Ed. all'insegna del Veltro. Parma, 1986      pp. 55    £. 10.000

 

Ricalcando la leggenda dell'amore dell'imperatore Tito per la regina ebrea di Cesarea, Brasillach affronta (come farà nei Fratelli nemici) il problema delle contrapposizioni: qui le polarità contrapposte non sono soltanto Tito e Berenice, Roma e il giudaismo, ma anche il dovere e la passione, l'Impero e la decadenza, il vigore e l'estenuazione. 
Ciò è reso esplicito dalla presenza di un terzo personaggio, Paolino, che rappresenta la voce di una nuova gioventù, che si frappone tra l'Imperatore e la straniera, allontanando l'uno dall'altra in nome di Roma, del suo passato e del suo avvenire. 

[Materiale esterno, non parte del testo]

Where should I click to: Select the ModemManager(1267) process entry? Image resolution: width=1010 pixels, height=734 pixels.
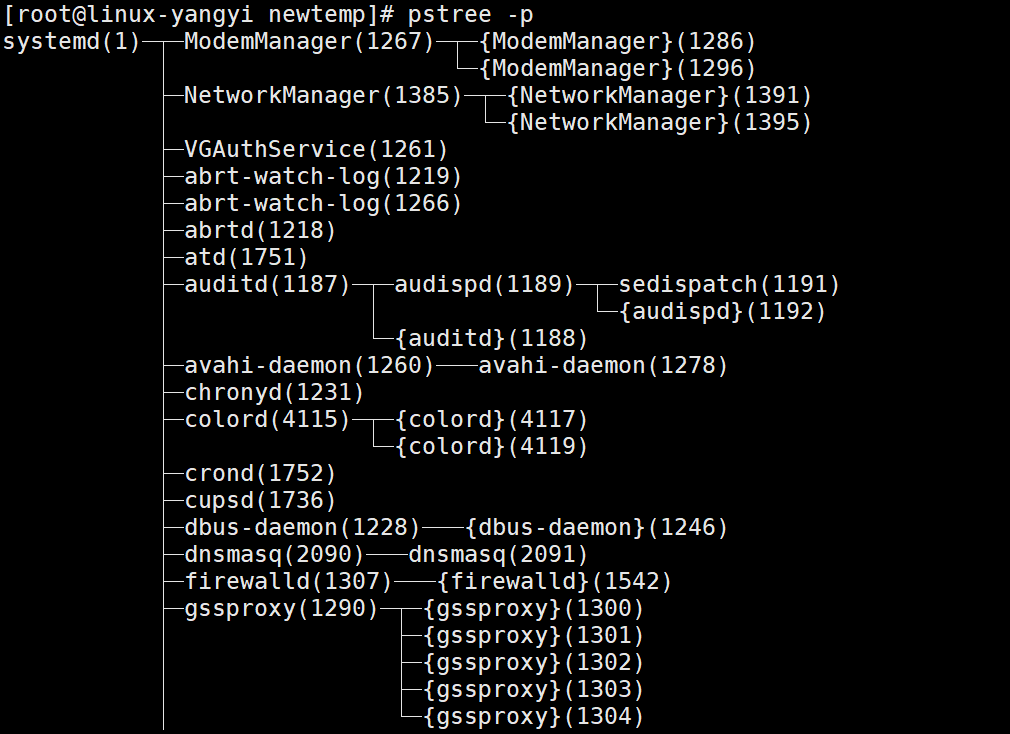309,42
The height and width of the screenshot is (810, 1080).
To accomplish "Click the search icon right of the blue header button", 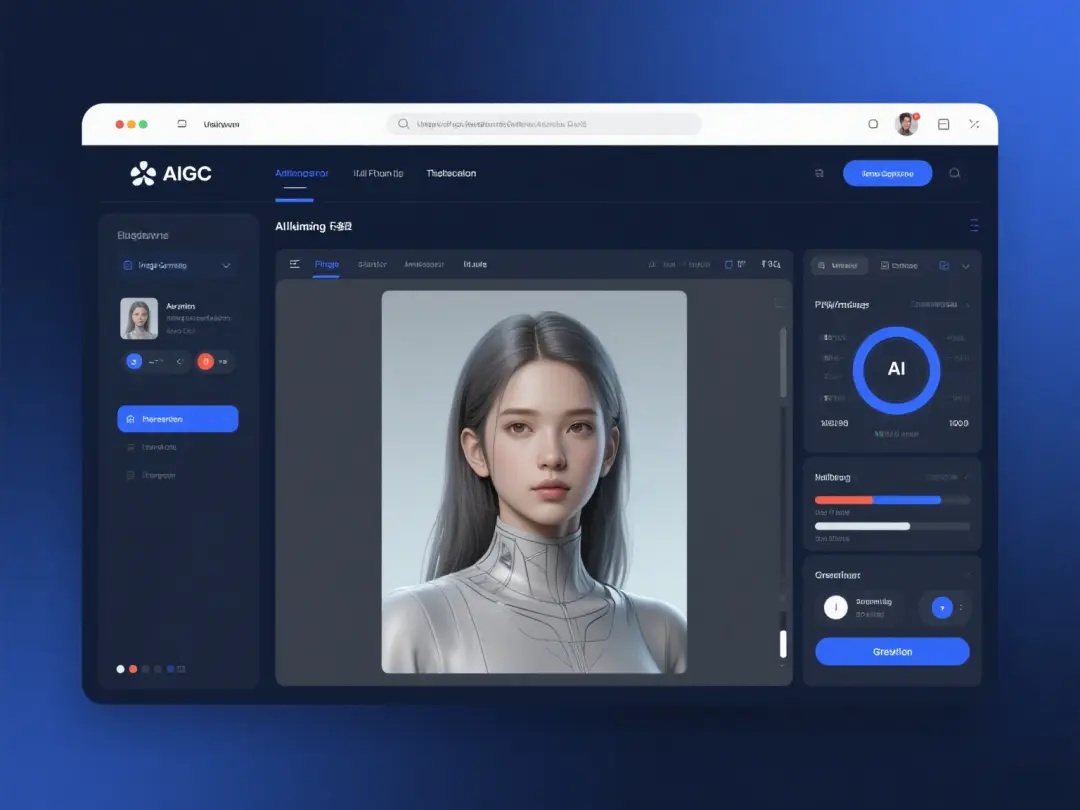I will coord(954,173).
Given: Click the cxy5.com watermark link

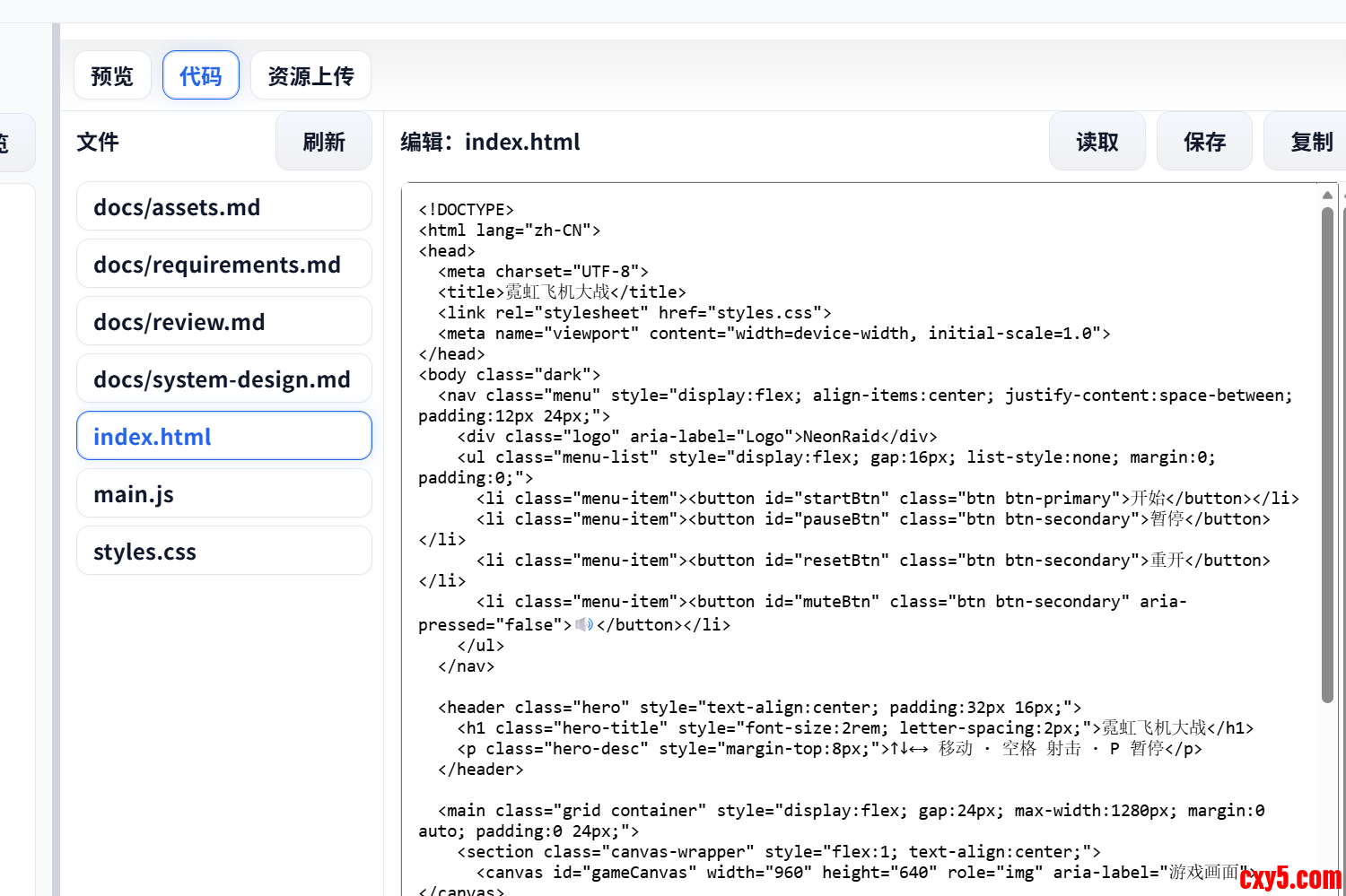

All'ideale della "felicità", alla tentazione della decadenza, al richiamo del piacere privato, Paolino-Brasillach oppone l'idea della fedeltà alla propria essenza, finché l'Imperatore si risolverà decretando il verdetto: 
«Non posso essere felice contro il mio popolo».
Al contrasto tra l'amore e il dovere, che già aveva attratto su questa vicenda leggendaria l'attenzione di Racine e di Corneille, Brasillach ne aggiunge un altro, che alla forza di Roma oppone quello di una "nazione spaventevole". 

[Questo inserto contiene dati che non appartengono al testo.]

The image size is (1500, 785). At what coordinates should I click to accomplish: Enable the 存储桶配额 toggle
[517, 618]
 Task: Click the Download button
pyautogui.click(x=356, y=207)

Secondo le parole di Berenice: «Il destino del mio popolo non si compie del combattimento. Altri sono i bisogni del mio popolo ed altra è la sua potenza. Vinta sui campi di battaglia, questa accozzaglia di mercanti, di filosofi, di usurai, di rivoluzionari e di banchieri (...) può essere per i suoi vincitori un aiuto considerevole. Bisogna renderci il nostro posto, altrimenti ce lo prenderemo... La mia razza sa nascondersi, sa tacere, sa condurre sotto la dominazione dello straniero la sua esistenza sotterranea e imperitura».
Nei pressi del ghetto di Roma, tra la Sapienza e Torre Argentina, si legge su qualche muro una parola scritta col catrame: "Berenice?"